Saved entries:

•••••

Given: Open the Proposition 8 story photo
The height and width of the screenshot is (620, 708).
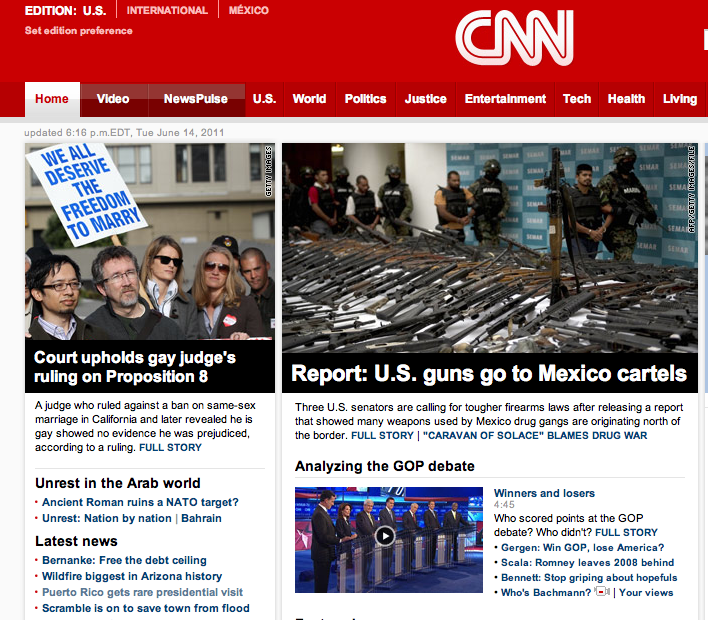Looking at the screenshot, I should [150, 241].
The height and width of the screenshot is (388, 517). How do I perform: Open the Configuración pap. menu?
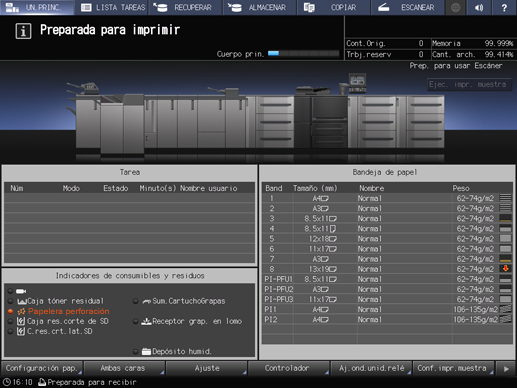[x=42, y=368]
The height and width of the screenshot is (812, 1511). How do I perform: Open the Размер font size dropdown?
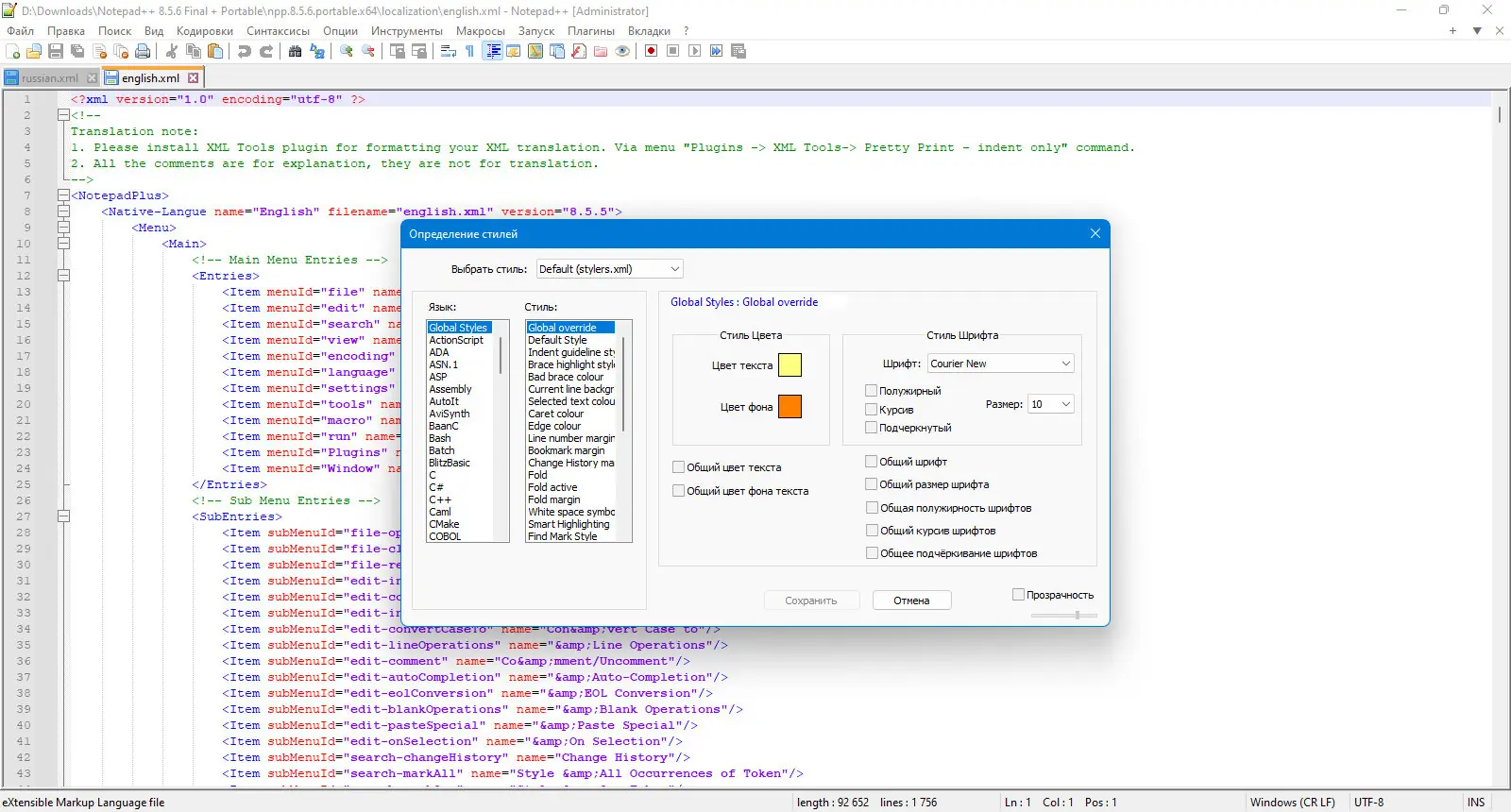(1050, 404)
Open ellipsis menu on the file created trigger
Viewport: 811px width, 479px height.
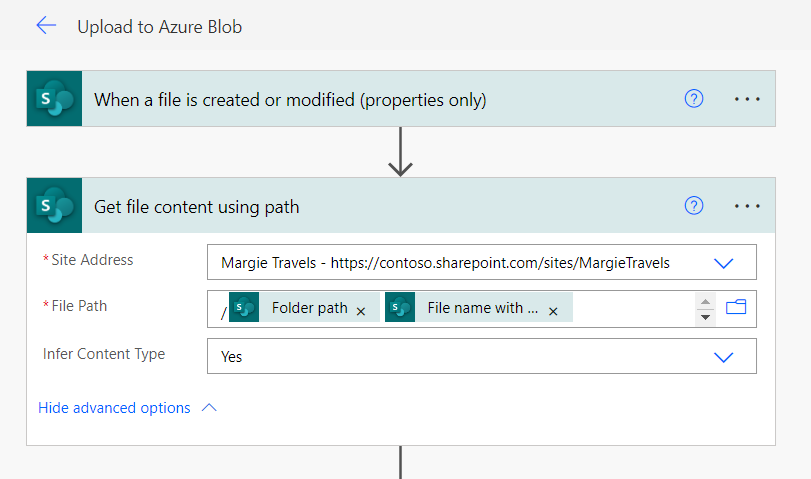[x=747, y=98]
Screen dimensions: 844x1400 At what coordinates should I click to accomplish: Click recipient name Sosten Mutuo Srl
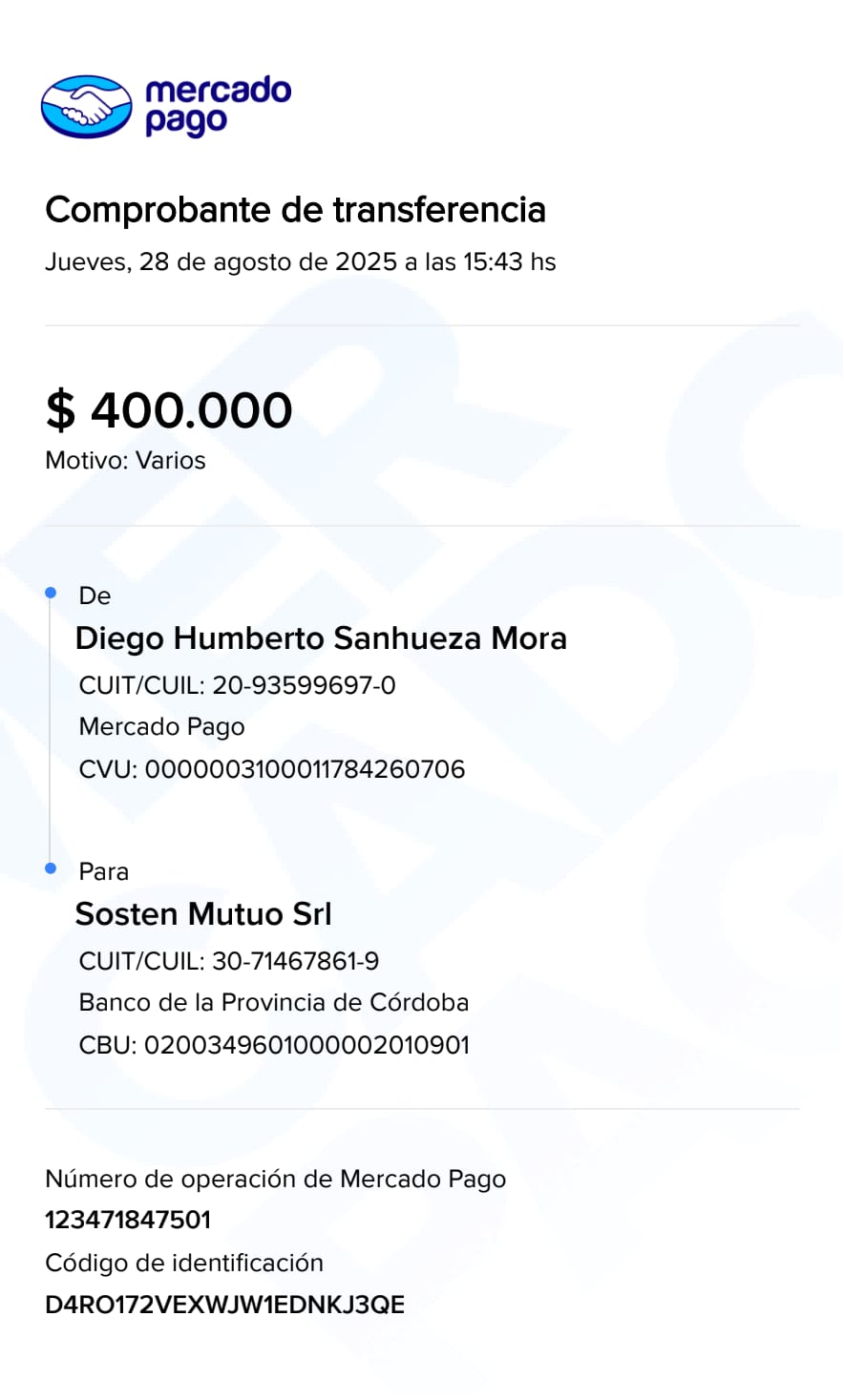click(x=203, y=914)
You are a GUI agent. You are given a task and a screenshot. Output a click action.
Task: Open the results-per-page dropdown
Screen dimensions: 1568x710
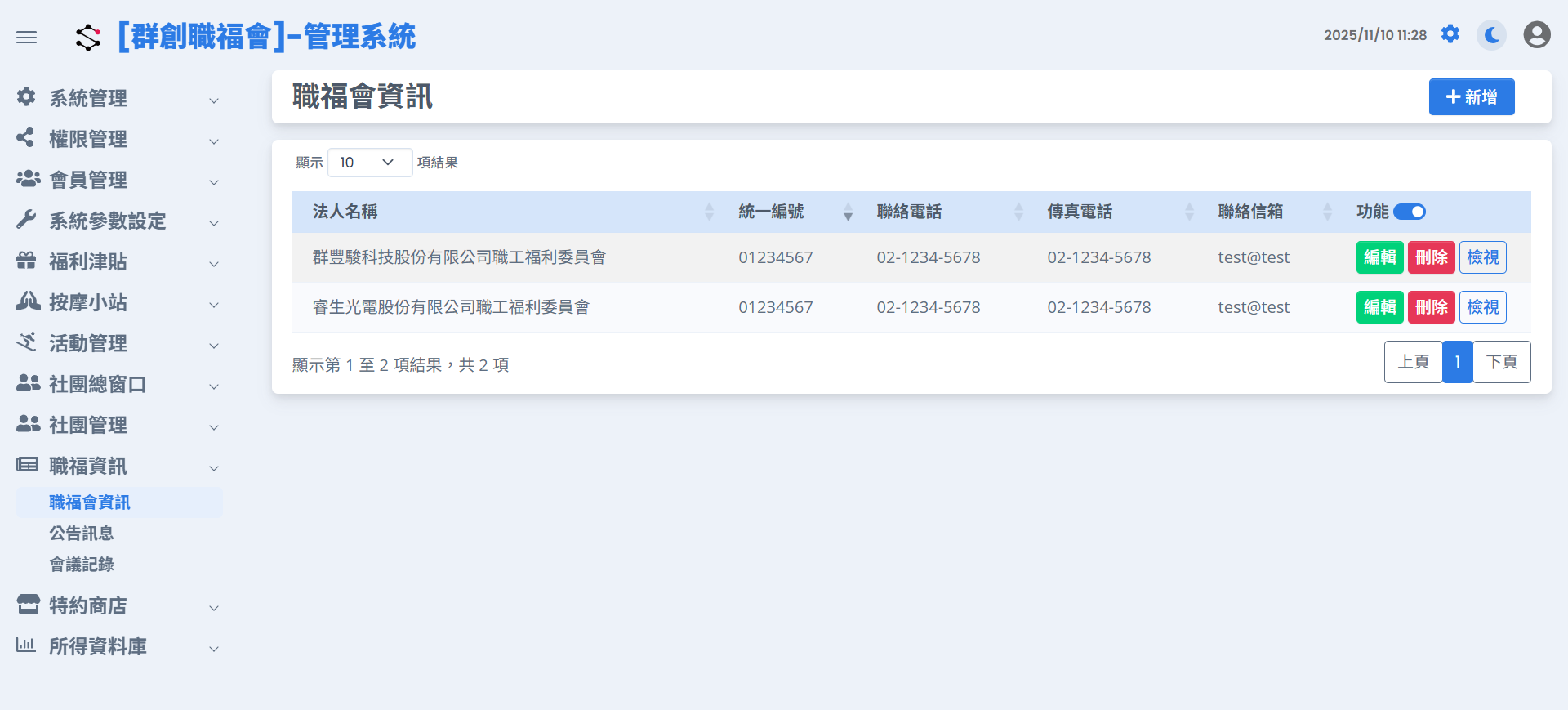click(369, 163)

•••••

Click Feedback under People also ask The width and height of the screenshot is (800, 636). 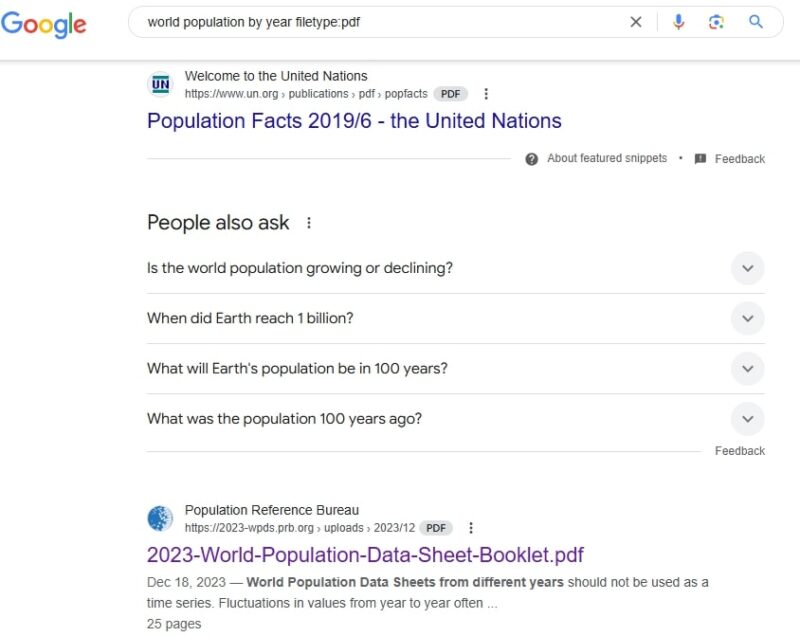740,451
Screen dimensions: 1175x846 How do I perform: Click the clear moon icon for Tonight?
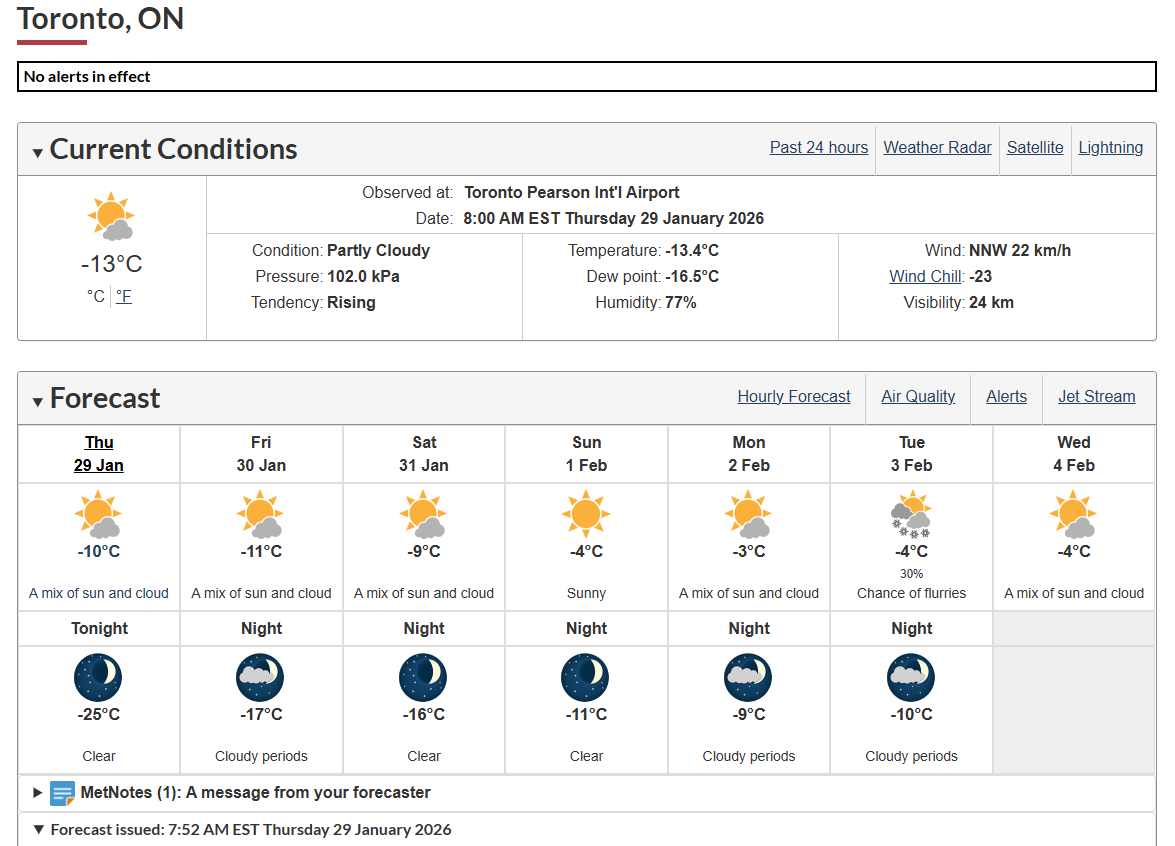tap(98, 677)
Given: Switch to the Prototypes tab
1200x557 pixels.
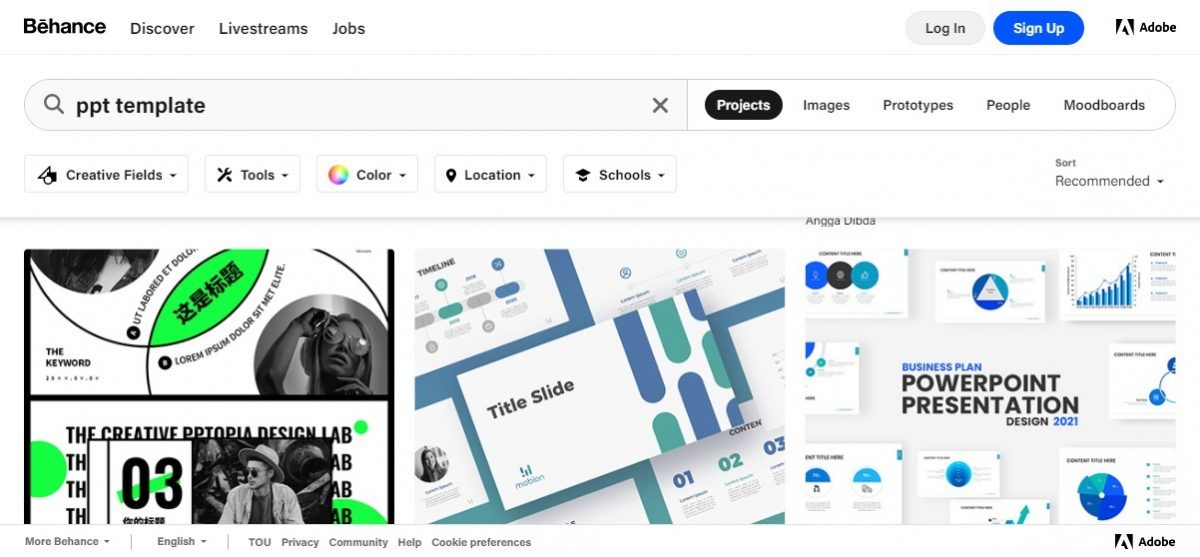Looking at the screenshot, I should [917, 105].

•••••

* [Work order]
Would you restate, exactly and with no pictures, the lines of the entries above from the one containing "The height and width of the screenshot is (812, 1511)." through the one containing "You are a GUI"?

* [Answer box]
The height and width of the screenshot is (812, 1511). How do I perform: Open the Размер font size dropdown?
(1050, 404)
Open ellipsis menu on the file created trigger
Viewport: 811px width, 479px height.
[x=747, y=98]
Screen dimensions: 844x1400 At what coordinates should I click to accomplish: Click recipient name Sosten Mutuo Srl
click(x=203, y=914)
You are a GUI agent. You are given a task and a screenshot. Output a click action.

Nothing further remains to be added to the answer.